In de studie, gepubliceerd in het wetenschappelijke tijdschrift Engineering, vergeleken de onderzoekers de uitstoot van kooldioxide gedurende vier stadia van de levenscyclus van producten gemaakt in traditionele, op olie gebaseerde kunststoffen met de uitstoot van overeenkomstige producten gemaakt in biologisch afbreekbare bioplastics, voornamelijk op basis van melkzuur (PLA). De vier levenscyclusfasen omvatten de inkoop van grondstoffen, de productie van plastic, de productie van producten en het afvalbeheer.
Plastic zakken, bakjes en bekers
De onderzoeksteams analyseerden duizend oleoplastische producten in de vorm van plastic zakken, voedselbakjes, drinkbekers, enzovoort, en ontdekten dat hun kooldioxide-uitstoot varieerde van 52,09 kg tot 150,36 kg kooldioxide-equivalent. Voor overeenkomstige producten gemaakt van afbreekbare bioplastics bedroeg de uitstoot slechts 21,06 kg tot 56,86 kg kooldioxide-equivalenten, wat een opmerkelijke reductie betekent van tussen 13,53 procent en 62,19 procent.
Productie grootste impact
Het onderzoek toonde ook aan dat de levenscyclusfasen van de plasticproductie en het afvalbeheer de grootste impact hadden op de CO2-uitstoot, en dit gold zowel voor traditionele fossiele plastics als voor afbreekbare bioplastics. Voor bioplastics toonde het onderzoek ook een aanzienlijk CO2-reductiepotentieel aan tijdens de inkoopfase van grondstoffen.

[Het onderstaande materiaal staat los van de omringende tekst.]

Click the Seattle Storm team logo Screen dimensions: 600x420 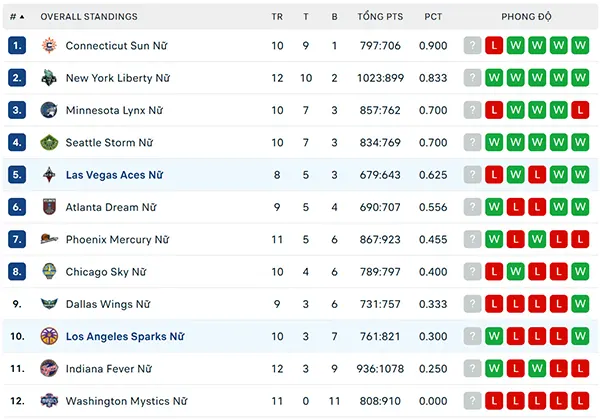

Voor biologisch afbreekbare bioplastics werd – niet verrassend – ook opgemerkt dat compostering en anaerobe vergisting de meest gunstige opties voor afvalbeheer waren, dankzij hun positieve impact op het milieu.
Kosten zijn een uitdaging bij bioplastics
De studie wijst er ook op dat de hogere kosten van biologisch afbreekbaar bioplastic een uitdaging vormen. Hoewel de studie de milieuvoordelen van biologisch afbreekbare kunststoffen benadrukt, benadrukken de onderzoekers de noodzaak van zuinigere productietechnieken en methoden voor afvalbeheer voor dergelijke kunststoffen.
In de 14-koppige onderzoeksgroep bestaat het merendeel uit onderzoekers uit China, vooral van universiteiten in Tianjin, maar tot de groep behoren ook onderzoekers uit Groot-Brittannië en Zwitserland.